Strom didn’t say what Alexa might be able to do once that problem is solved. But it might make it more natural for multiple people to interact with an Echo or other device at once, whether that’s kids peppering Alexa with questions or their parents rattling off a shopping list.
The data piling up from Alexa could also help Amazon fend off Google’s Echo competitor, Google Home, which launched late last year. Google can draw on years of work in Web search and voice search, and sizeable investments in artificial intelligence. But its previous products and businesses don’t naturally collect speech like that of a person calling out to a device in the home, or on the same type of requests people ask home assistants to serve.
Amazon is probably hoping that this contest turns out like the Web search market. Research has suggested that one reason Google’s dominance couldn’t be shaken by startups or well-funded competitors such as Microsoft was that Google had piles more data on what people search for and click on.

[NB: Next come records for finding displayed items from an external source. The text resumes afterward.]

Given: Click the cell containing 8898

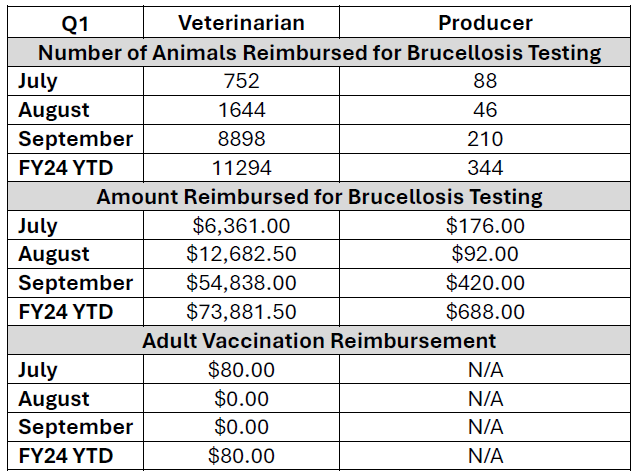Looking at the screenshot, I should (241, 139).
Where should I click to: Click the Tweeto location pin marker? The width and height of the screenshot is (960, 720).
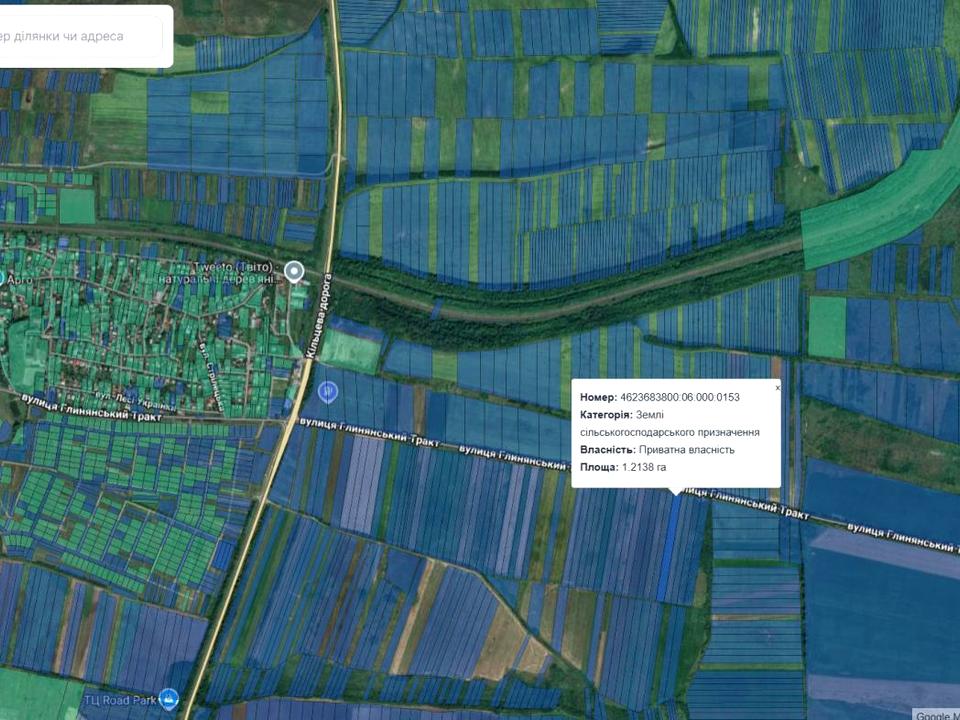click(x=294, y=271)
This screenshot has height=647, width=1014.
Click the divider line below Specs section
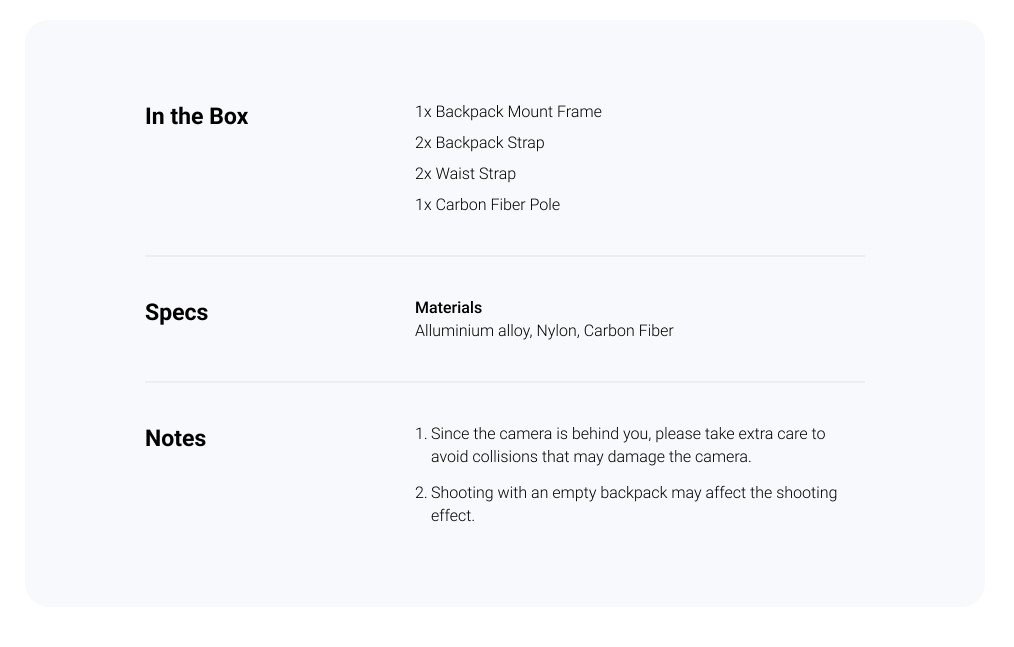(x=505, y=382)
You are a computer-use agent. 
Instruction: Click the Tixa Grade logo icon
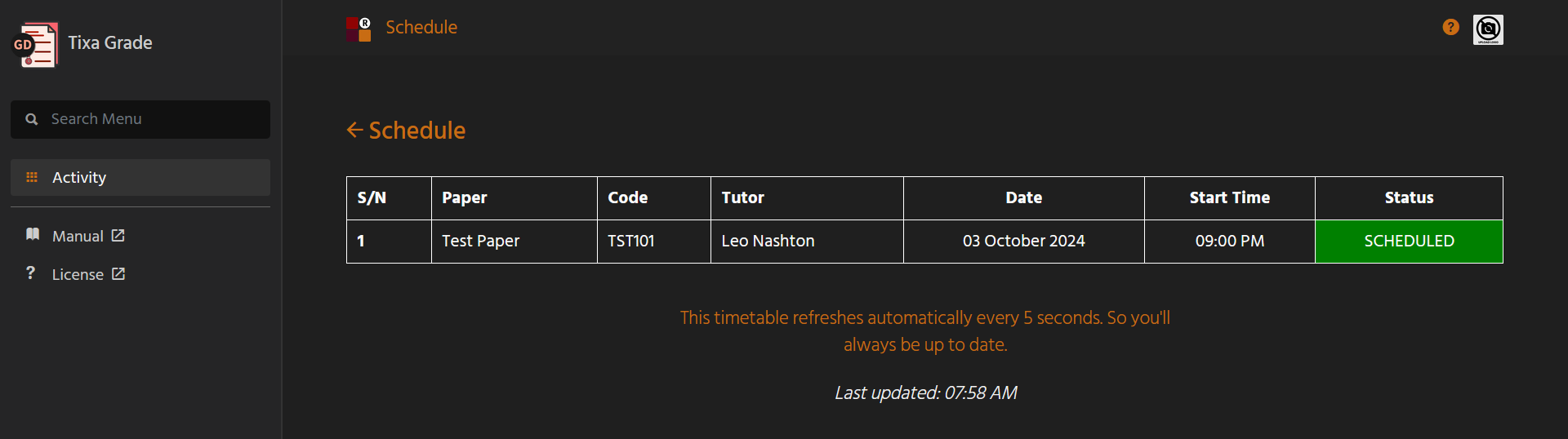[x=35, y=44]
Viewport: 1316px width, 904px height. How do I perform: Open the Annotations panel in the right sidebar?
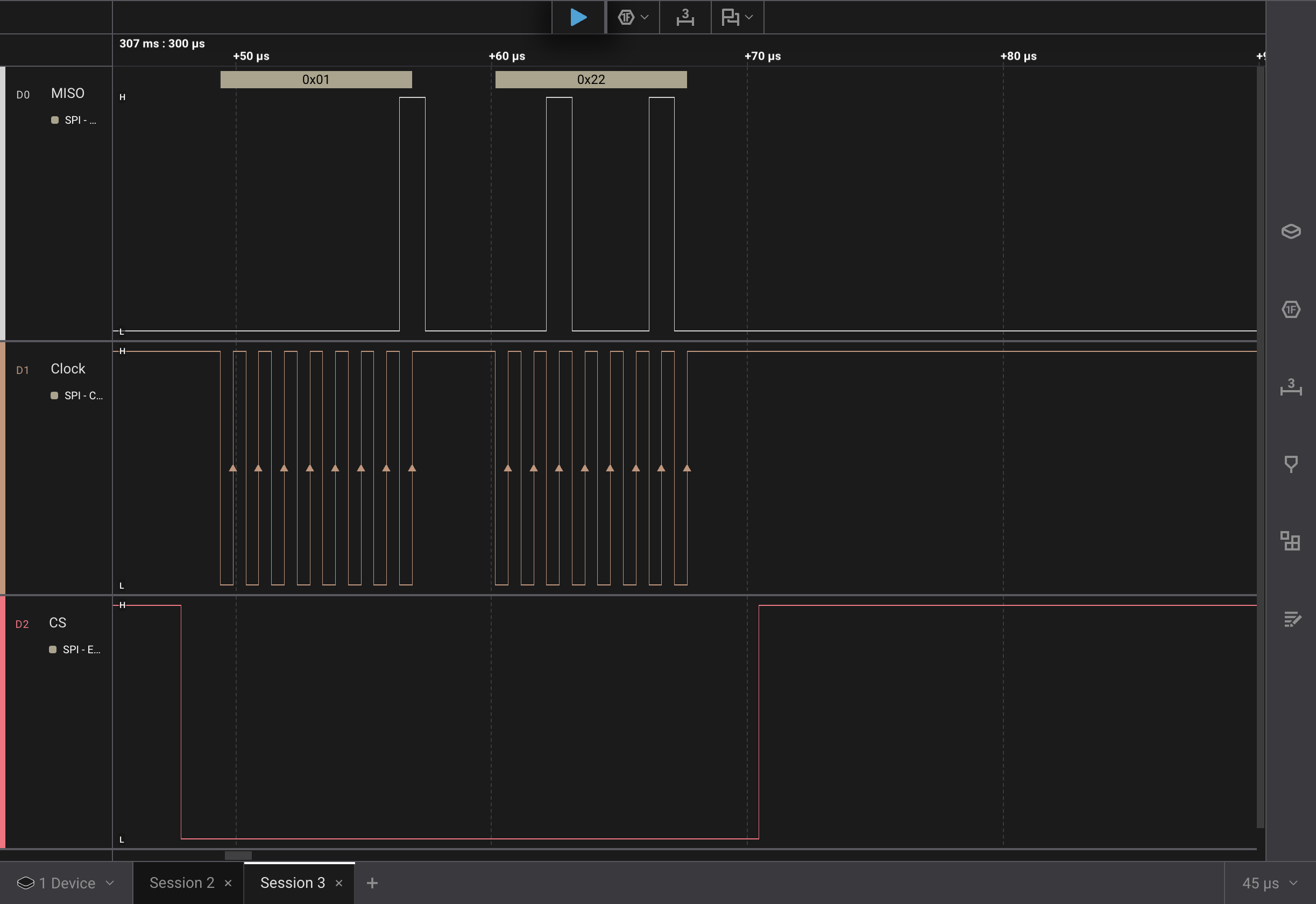click(1292, 464)

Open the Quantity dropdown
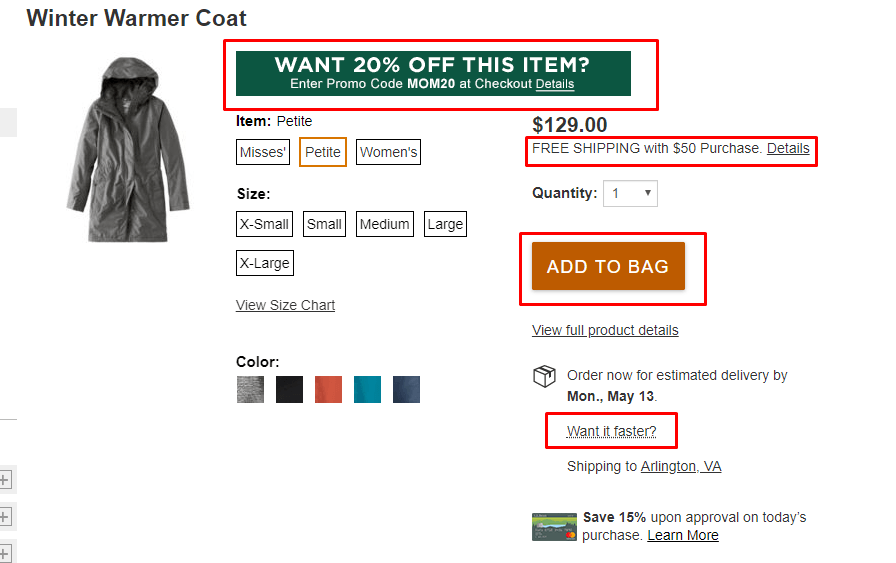point(630,193)
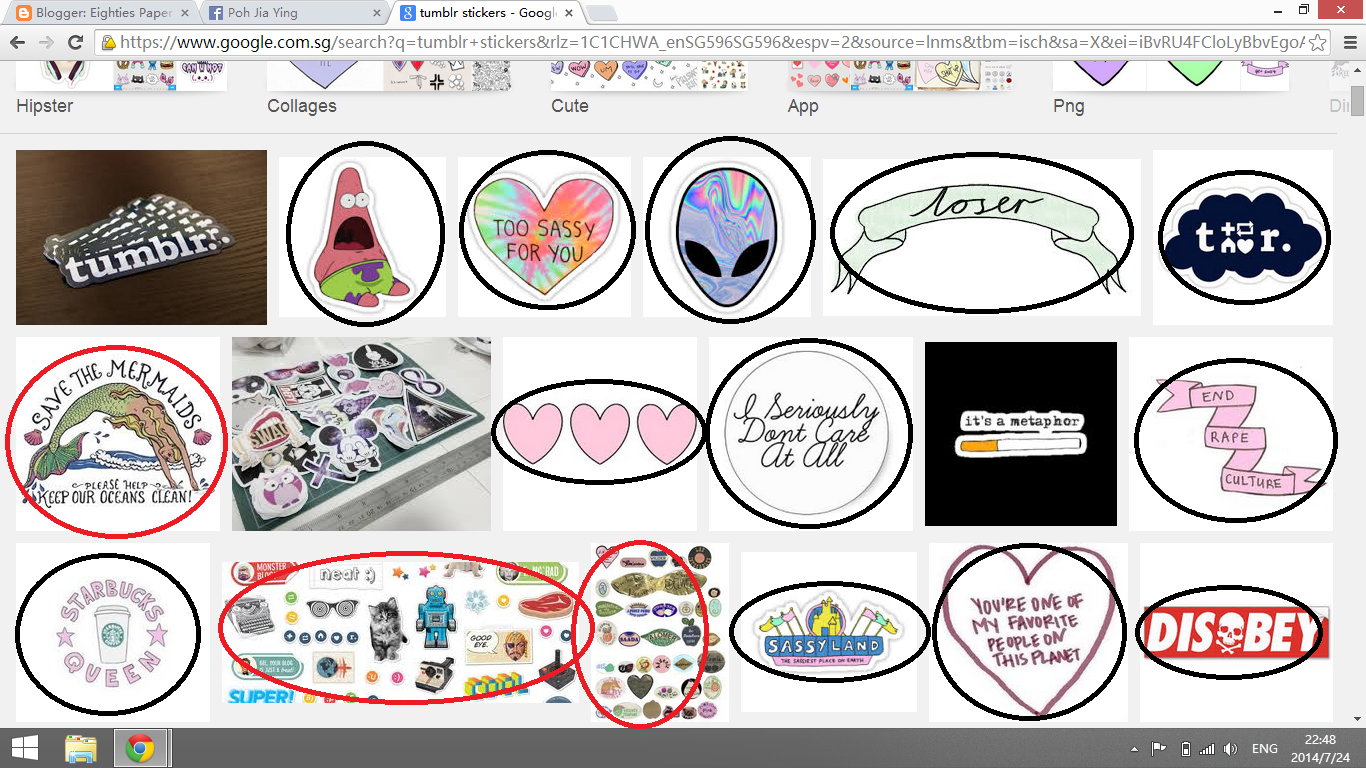The height and width of the screenshot is (768, 1366).
Task: Select the Cute related search filter
Action: [x=569, y=105]
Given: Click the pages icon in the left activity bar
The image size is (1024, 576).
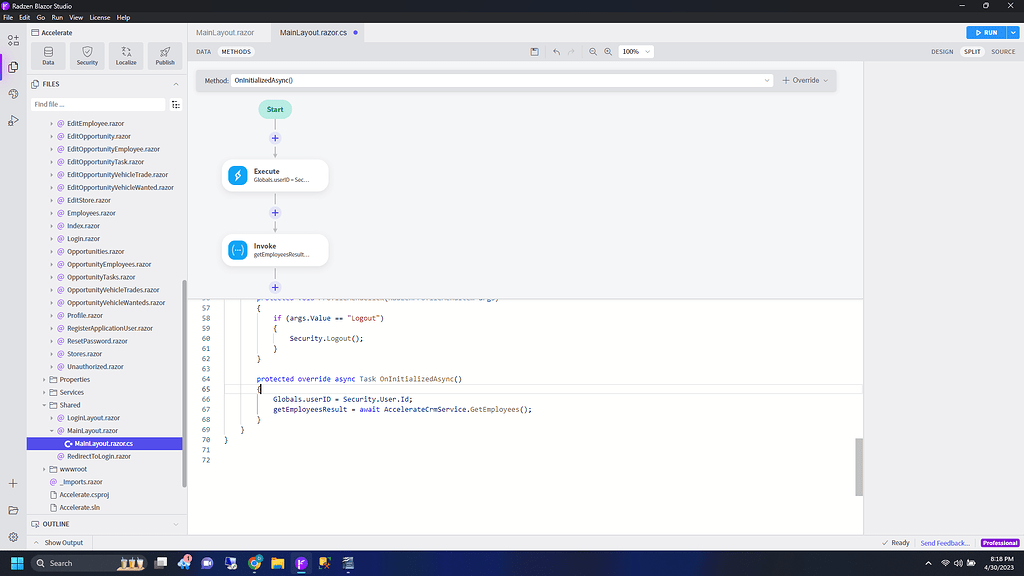Looking at the screenshot, I should click(x=13, y=67).
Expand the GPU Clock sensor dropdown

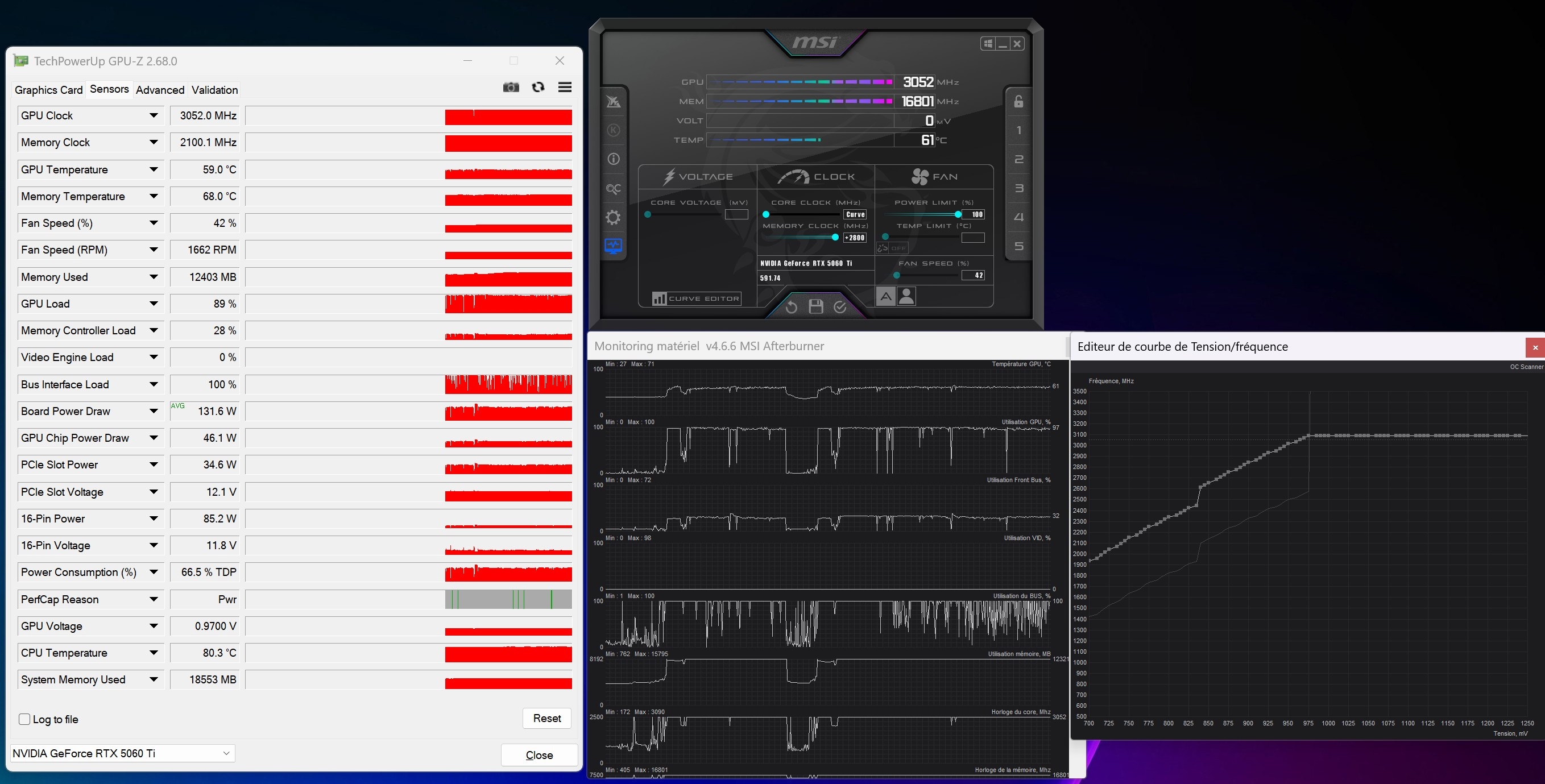[x=154, y=116]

Early reviews of Google Home have generally said that it and Amazon’s products are broadly similar, each with their own strong points. And Google is presumably working hard to learn all it can from the data coming in from its new product. But it will take some time for that flow of information to rival what Amazon is getting.
Analysts estimated last November that over five million Echo devices had been sold since its launch two years prior, and Amazon said last month that Echo devices were the top seller over the holiday season. Alexa is also set to start appearing in products, such as speakers, cars, and fridges, from other companies.